▶ [TEXTO DEL EJERCICIO]
***

Fuente:. partidocolorado.uy
Lo conocí de niño, en la Escuela Elbio Fernández. Algunos años menor, pequeño y menudito, llegaba todos los días de la mano de su madre, doña Irene Ramírez de Aguirre Roselló, fina pianista, hija del gran jurista y político Juan Andrés Ramírez, descendiente a su vez de un ilustre linaje de hombres de derecho. En este abuelo Ramírez está la matriz intelectual de Gonzalo, el jurista agudo y puntilloso, siempre atento a descubrir la escondida inconstitucionalidad y el blanco independiente de raigambre principista y doctoral en pugna constante con lo que sentían como populismo herrerista o dogmatismo batllista.
Dentro de esa intelectualidad vigorosa y cultura enciclopédica, vivía un montevideano entrañable, militante pocitense, hincha fanático de Trouville y no menos de Nacional, tanguero de inverosímil memoria para las letras, carrerista de ley, también archivo vivo de cuanto caballo corrió el Premio Ramírez, desde su primera edición. Se casó ya maduro y su larguísima soltería gastó mesas de los bares de Pocitos, en ruedas de whiskey, donde esas aficiones deportivas convivían con un anecdotario histórico ilimitado, que había enriquecido en sus charlas con don Juan Pivel Devoto.
Nació en la política, pero -como sus mayores- no estaba llamado para el caudillismo sino para la polémica intelectual y el ejercicio directorial. Fue Senador y dos veces candidato a la Vice Presidencia, a la que llegó cuando la victoriosa candidatura de Luis Alberto Lacalle de Herrera, en noviembre 1989, les llevó al gobierno. En él, no siempre coincidieron, cuando afloraban esas estructuras mentales propias de las dos vertientes históricas del Partido Nacional, pero nunca dejaron de quererse.

***

Entradas de datos recopiladas:
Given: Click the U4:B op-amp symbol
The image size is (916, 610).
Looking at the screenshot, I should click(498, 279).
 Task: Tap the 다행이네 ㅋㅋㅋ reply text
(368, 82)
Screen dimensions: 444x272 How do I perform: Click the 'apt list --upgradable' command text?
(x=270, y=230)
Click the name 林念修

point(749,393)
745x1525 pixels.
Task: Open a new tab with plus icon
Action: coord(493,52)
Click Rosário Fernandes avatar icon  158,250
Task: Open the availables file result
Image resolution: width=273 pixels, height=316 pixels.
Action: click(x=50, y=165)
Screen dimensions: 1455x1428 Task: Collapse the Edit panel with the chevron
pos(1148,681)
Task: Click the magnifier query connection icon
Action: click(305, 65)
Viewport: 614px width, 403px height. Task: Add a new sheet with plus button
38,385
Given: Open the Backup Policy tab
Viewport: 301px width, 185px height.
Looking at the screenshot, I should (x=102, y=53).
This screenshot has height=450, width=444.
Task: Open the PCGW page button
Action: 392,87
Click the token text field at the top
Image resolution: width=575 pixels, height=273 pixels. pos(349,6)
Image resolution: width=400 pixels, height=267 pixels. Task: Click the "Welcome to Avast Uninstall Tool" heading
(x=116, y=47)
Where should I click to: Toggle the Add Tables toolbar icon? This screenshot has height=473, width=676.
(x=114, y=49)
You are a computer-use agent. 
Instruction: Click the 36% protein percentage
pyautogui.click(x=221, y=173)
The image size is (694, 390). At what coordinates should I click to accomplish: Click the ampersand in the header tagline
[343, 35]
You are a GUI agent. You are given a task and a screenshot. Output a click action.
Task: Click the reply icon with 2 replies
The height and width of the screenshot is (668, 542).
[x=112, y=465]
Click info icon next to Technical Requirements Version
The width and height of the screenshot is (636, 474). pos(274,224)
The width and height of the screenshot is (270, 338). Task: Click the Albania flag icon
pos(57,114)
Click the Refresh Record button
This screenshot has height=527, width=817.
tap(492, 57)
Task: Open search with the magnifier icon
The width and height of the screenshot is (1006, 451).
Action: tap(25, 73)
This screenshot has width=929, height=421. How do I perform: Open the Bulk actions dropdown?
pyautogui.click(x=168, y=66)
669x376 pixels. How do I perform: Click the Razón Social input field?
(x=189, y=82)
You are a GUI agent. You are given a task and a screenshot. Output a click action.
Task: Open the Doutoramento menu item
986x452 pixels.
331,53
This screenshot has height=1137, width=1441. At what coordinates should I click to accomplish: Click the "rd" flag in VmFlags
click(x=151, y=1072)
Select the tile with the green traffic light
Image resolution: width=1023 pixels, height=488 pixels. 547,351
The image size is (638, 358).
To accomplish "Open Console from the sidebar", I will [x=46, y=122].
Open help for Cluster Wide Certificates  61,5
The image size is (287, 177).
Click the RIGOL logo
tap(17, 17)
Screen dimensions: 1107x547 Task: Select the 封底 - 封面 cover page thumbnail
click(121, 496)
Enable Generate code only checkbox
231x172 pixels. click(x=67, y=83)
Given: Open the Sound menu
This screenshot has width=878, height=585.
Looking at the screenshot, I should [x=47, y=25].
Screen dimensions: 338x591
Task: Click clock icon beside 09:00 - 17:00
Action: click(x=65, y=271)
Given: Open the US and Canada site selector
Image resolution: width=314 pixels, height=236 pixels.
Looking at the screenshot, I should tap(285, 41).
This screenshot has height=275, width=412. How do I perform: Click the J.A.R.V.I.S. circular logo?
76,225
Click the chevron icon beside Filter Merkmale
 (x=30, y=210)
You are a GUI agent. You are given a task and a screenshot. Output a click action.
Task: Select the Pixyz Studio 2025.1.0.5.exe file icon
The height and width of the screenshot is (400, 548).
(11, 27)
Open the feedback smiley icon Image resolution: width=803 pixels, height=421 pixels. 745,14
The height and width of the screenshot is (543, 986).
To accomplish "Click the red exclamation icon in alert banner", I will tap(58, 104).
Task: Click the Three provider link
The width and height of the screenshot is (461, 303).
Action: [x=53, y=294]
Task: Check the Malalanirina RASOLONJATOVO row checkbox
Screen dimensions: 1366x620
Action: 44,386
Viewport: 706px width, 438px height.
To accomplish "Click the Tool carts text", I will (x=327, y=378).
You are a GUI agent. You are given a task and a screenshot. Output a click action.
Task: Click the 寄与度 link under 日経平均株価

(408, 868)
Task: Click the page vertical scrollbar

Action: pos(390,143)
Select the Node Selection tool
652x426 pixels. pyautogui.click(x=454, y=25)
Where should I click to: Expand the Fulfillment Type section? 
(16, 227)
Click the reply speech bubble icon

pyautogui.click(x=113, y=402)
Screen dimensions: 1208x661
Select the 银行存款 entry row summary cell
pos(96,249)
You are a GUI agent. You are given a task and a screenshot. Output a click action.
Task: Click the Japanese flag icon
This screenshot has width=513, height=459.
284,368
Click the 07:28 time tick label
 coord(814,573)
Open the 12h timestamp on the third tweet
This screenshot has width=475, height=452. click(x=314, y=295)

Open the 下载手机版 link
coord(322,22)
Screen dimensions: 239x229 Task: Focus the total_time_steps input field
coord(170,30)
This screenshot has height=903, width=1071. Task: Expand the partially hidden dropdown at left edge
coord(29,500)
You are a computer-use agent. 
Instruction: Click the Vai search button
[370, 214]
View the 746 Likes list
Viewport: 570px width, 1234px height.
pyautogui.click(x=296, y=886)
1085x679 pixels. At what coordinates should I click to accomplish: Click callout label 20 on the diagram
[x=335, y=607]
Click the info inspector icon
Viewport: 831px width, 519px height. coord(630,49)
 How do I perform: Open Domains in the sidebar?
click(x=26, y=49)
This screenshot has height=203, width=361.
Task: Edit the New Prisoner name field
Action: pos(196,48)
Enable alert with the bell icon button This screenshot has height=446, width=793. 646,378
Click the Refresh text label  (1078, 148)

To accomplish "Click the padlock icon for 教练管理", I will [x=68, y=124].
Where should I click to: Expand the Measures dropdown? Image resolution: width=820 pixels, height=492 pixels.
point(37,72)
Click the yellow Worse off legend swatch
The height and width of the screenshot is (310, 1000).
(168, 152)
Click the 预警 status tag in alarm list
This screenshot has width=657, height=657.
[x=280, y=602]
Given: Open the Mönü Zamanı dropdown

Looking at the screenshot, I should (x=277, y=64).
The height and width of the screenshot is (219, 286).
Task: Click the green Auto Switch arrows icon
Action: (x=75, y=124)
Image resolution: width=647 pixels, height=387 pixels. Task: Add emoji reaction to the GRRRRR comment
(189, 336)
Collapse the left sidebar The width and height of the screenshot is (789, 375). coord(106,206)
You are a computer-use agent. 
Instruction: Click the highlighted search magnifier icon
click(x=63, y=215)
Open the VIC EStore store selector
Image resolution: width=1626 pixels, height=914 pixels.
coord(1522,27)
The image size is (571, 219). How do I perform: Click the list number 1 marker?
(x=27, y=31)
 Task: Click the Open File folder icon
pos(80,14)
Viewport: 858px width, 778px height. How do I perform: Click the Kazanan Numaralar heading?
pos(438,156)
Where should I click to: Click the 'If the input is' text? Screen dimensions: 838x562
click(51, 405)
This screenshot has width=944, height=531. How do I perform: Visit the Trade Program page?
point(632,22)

***

▶ [CONJUNTO DE TAREAS]
A. De acuerdo con el texto del ejercicio, ¿quién era el abuelo materno de Gonzalo?
B. Reproduzca sin alteraciones el fragmento del texto del ejercicio que va desde "Nació en la" hasta "dejaron de quererse.".

▶ [SOLUCIONES POR TAREA]
A. Juan Andrés Ramírez, gran jurista y político.

B.
Nació en la política, pero -como sus mayores- no estaba llamado para el caudillismo sino para la polémica intelectual y el ejercicio directorial. Fue Senador y dos veces candidato a la Vice Presidencia, a la que llegó cuando la victoriosa candidatura de Luis Alberto Lacalle de Herrera, en noviembre 1989, les llevó al gobierno. En él, no siempre coincidieron, cuando afloraban esas estructuras mentales propias de las dos vertientes históricas del Partido Nacional, pero nunca dejaron de quererse.